▶ _Information provided_:

--------------------------------------------------

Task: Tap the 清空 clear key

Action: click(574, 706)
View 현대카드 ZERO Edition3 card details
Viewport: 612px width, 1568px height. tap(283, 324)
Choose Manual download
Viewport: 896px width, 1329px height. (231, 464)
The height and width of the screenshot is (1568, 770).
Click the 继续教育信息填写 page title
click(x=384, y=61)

--------------------------------------------------

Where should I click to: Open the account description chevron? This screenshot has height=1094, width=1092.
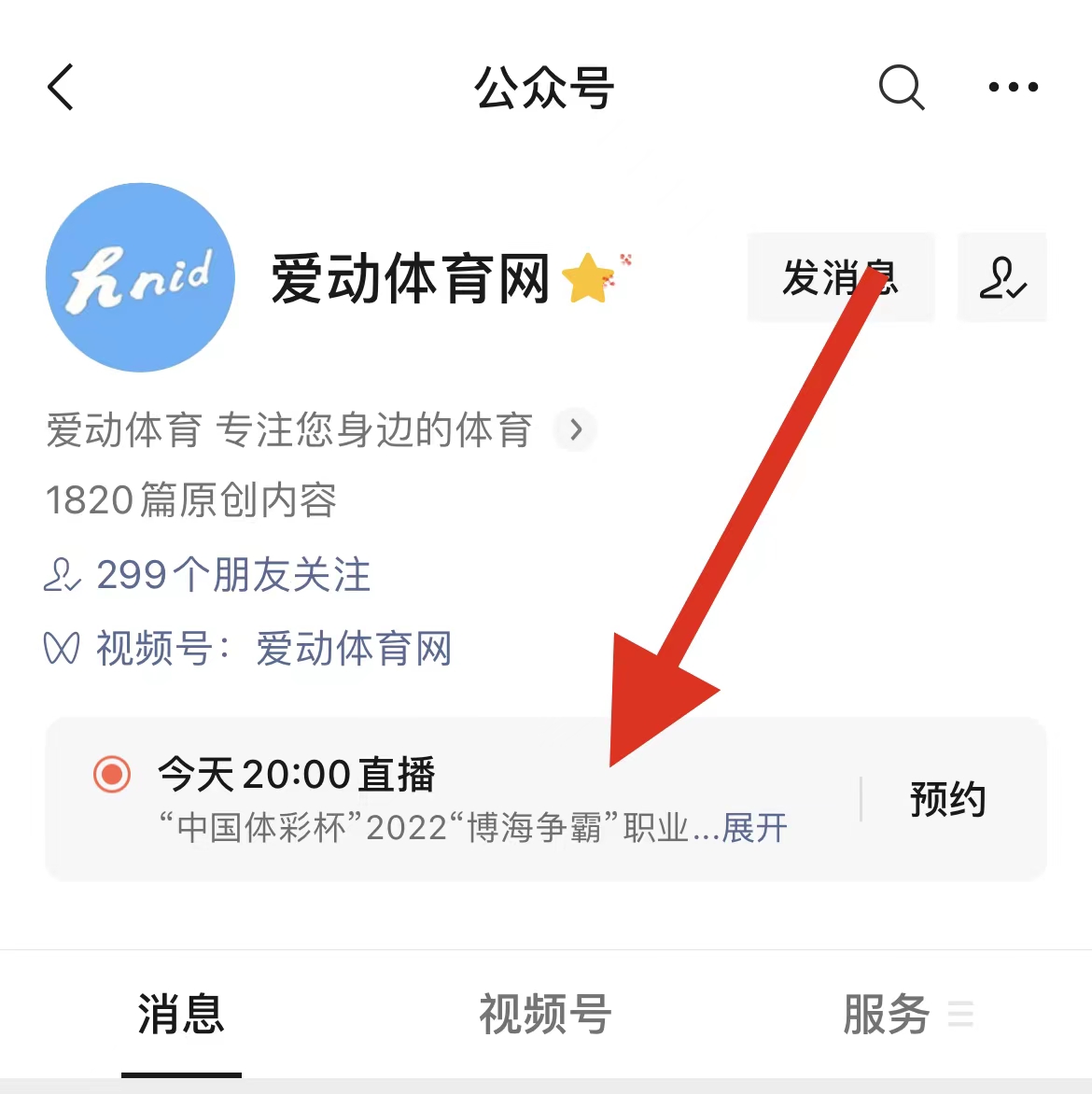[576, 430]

--------------------------------------------------

▶ _What is being asked_:
Convert the items from the line with "The height and" up to and including the line with "click(x=384, y=61)" into a two-column CSV with the columns instruction and response. Put one row per item, enclose each field in double quotes, and replace any line breaks within a field with spaces.

▶ _Output_:
instruction,response
"The height and width of the screenshot is (1568, 770). Click the 继续教育信息填写 page title","click(x=384, y=61)"